*** SUPPLIED ENTRIES ***

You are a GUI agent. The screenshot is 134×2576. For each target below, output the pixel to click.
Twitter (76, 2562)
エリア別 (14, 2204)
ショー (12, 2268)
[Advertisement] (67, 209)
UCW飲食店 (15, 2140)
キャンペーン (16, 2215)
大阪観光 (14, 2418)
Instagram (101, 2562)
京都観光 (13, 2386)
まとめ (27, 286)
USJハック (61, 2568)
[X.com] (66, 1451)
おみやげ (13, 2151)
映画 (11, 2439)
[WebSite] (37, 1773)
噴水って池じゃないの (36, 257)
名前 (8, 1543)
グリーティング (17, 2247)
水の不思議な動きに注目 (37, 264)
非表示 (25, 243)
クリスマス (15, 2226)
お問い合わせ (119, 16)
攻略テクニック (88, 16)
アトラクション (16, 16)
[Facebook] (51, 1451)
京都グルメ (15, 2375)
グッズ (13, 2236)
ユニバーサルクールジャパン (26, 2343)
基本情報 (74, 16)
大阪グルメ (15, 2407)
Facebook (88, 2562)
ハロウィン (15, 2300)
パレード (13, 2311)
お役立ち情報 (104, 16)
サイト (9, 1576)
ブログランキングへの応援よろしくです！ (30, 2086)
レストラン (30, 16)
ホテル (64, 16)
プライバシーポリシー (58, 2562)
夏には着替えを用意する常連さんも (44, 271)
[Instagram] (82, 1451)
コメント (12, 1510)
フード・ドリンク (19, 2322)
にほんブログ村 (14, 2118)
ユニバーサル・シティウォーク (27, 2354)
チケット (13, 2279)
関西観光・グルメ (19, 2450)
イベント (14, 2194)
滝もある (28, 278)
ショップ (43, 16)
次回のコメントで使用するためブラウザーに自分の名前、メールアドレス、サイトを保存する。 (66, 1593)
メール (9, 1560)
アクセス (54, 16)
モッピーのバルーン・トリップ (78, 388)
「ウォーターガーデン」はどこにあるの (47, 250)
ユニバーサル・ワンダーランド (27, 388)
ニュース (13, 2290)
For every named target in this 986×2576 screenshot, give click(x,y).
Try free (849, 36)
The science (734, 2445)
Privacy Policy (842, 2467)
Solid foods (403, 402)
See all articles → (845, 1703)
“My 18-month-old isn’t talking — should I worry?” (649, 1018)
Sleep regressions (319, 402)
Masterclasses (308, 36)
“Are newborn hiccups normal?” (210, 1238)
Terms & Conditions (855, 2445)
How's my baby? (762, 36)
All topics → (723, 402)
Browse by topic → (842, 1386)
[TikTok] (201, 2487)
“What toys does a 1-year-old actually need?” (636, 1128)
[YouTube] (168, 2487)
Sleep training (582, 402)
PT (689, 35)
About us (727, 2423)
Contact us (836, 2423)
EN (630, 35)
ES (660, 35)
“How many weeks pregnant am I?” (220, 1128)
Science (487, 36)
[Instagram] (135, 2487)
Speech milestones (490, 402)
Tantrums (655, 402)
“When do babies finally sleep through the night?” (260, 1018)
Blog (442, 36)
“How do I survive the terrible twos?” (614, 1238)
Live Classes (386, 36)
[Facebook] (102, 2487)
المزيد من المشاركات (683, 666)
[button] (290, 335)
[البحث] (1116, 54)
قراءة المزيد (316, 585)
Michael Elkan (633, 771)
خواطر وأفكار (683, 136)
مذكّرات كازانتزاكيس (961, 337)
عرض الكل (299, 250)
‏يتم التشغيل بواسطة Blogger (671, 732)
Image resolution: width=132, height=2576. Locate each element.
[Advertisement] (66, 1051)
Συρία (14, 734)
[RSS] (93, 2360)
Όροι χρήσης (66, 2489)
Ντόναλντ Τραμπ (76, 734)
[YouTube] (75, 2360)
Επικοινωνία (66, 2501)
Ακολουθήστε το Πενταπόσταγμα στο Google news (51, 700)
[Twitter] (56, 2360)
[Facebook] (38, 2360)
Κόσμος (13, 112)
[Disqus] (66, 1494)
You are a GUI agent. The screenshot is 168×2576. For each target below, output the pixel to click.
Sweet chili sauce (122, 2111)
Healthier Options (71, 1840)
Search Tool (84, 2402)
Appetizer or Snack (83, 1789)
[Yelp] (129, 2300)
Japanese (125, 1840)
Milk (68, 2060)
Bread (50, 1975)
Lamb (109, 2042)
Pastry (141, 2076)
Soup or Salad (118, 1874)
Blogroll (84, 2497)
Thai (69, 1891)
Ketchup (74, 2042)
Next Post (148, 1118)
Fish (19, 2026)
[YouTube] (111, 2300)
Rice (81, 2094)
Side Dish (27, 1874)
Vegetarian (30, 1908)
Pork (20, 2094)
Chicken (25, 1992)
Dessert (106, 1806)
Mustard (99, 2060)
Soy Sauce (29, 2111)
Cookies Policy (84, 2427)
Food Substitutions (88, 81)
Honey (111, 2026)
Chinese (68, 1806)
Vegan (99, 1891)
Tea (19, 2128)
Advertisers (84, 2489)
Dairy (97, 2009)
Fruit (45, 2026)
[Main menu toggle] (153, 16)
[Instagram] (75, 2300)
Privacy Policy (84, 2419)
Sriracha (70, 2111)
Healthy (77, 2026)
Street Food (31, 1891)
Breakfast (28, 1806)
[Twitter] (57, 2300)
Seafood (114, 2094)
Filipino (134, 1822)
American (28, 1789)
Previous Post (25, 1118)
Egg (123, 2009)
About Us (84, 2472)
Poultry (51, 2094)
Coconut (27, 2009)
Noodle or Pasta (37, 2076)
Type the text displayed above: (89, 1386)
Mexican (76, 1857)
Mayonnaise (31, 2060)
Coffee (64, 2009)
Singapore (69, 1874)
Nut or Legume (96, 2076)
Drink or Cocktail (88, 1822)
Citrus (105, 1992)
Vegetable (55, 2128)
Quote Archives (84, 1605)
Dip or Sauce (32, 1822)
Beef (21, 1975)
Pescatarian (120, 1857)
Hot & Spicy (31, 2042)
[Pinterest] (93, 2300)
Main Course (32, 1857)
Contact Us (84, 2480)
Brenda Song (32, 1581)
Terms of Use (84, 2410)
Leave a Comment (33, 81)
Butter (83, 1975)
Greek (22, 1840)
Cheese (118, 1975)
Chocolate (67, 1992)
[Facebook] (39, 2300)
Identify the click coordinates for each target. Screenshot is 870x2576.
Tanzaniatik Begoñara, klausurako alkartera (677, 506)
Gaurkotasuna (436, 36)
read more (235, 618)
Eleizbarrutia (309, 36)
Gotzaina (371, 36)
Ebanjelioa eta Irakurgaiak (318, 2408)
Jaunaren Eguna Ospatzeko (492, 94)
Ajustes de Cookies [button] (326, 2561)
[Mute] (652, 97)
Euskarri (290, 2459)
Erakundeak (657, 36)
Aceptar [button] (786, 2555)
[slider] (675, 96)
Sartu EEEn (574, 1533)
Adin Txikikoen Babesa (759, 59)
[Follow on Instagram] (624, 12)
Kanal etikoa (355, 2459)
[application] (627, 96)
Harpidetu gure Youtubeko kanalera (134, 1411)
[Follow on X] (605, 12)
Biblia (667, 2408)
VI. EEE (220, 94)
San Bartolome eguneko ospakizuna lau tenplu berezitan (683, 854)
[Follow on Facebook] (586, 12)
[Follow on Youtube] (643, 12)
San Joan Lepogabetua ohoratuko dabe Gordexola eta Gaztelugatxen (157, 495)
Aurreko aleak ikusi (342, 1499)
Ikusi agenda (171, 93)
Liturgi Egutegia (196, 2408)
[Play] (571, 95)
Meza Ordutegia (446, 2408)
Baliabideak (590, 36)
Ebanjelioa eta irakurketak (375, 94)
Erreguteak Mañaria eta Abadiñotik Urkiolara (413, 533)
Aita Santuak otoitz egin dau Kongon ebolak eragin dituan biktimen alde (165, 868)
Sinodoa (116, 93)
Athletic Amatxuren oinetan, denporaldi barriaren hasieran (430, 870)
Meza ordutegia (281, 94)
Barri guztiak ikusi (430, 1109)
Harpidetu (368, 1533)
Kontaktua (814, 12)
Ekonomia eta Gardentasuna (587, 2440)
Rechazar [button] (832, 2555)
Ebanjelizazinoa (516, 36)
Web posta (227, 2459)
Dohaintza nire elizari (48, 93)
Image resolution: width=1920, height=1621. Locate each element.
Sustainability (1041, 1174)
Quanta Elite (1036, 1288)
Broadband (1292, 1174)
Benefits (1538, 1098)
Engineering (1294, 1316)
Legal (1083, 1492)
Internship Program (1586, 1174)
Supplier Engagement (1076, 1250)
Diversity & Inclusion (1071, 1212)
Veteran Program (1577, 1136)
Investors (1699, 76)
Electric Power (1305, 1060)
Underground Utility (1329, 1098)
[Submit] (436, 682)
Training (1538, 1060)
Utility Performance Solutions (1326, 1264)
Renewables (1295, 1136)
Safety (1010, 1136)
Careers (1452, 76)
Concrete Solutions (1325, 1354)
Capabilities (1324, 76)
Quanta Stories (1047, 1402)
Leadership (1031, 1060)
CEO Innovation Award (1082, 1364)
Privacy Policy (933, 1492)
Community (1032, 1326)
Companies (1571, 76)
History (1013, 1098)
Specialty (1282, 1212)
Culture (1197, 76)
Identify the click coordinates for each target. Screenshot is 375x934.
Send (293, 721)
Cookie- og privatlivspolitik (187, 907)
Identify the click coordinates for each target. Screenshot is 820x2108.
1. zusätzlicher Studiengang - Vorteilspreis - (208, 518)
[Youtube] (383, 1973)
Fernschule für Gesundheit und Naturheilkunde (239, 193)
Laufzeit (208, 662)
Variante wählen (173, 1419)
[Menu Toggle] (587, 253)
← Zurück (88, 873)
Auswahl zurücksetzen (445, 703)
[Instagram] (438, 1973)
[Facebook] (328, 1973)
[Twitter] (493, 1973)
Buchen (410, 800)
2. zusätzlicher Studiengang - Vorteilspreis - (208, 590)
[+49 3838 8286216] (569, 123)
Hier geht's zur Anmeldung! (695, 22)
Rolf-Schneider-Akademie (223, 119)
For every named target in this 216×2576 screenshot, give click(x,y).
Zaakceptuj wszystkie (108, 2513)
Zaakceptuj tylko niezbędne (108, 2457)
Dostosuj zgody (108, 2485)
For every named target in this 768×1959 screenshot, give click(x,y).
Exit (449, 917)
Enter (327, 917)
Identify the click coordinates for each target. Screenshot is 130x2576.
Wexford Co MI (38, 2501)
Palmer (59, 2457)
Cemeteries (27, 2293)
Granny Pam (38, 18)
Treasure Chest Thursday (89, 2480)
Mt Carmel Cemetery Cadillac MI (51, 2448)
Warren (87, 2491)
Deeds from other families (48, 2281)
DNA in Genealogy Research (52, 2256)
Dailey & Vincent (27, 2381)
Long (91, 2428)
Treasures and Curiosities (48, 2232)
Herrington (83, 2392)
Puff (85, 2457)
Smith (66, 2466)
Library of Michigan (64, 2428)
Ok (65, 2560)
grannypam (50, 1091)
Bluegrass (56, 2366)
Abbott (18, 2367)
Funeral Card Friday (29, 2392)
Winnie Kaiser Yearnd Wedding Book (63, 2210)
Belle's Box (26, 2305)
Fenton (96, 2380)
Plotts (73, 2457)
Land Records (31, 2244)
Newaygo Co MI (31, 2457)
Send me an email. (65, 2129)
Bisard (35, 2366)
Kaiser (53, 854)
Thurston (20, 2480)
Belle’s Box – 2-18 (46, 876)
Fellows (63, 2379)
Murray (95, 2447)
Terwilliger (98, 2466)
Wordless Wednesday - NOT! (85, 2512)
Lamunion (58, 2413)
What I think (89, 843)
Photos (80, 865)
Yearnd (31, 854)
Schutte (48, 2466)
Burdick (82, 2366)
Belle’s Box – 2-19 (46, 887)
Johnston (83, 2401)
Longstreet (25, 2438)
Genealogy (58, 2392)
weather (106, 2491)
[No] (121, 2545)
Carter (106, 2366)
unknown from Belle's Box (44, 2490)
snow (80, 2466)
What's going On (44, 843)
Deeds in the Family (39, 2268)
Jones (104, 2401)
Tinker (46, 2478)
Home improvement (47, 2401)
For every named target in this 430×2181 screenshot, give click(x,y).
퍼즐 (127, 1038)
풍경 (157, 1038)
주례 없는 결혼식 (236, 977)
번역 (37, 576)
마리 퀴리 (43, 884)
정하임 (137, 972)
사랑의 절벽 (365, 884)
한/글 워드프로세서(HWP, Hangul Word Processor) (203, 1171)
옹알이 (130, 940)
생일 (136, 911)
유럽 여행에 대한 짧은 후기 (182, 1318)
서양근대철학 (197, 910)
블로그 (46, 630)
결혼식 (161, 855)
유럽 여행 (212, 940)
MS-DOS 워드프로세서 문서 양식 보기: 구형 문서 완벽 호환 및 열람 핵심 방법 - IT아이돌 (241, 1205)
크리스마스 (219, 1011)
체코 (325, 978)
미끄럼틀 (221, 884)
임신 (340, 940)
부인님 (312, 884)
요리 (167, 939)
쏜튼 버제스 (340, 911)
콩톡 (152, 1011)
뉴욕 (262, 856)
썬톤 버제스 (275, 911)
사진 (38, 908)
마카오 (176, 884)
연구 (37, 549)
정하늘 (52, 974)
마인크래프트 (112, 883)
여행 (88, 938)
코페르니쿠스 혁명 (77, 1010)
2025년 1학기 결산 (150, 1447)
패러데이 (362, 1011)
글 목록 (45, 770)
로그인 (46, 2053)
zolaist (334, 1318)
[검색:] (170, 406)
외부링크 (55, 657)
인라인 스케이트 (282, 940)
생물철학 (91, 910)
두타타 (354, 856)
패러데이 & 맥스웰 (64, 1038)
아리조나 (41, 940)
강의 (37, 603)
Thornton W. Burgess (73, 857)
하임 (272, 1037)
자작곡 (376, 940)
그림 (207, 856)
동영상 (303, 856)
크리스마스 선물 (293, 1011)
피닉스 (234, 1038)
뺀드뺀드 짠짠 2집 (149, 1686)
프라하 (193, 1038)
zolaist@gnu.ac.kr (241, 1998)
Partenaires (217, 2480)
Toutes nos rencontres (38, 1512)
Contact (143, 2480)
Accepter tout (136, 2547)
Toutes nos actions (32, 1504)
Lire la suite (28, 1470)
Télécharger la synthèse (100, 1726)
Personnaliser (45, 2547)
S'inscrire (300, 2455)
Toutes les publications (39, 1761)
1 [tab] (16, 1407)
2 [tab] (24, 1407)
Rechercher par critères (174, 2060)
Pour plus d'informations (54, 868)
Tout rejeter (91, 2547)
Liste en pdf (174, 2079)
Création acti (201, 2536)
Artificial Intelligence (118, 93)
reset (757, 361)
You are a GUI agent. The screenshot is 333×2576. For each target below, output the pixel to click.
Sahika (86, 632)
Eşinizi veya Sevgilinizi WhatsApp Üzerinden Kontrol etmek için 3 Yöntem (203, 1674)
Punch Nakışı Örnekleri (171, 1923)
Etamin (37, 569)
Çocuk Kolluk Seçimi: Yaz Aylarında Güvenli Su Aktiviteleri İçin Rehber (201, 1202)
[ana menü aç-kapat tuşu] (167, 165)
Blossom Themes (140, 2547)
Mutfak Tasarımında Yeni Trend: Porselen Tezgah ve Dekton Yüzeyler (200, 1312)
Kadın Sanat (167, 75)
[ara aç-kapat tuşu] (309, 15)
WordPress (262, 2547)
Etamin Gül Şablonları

*** End of SUPPLIED ENTRIES ***

EXERCISE
Say how many lines above contain the string "agent". Answer with the number only.

WRITTEN RESPONSE
3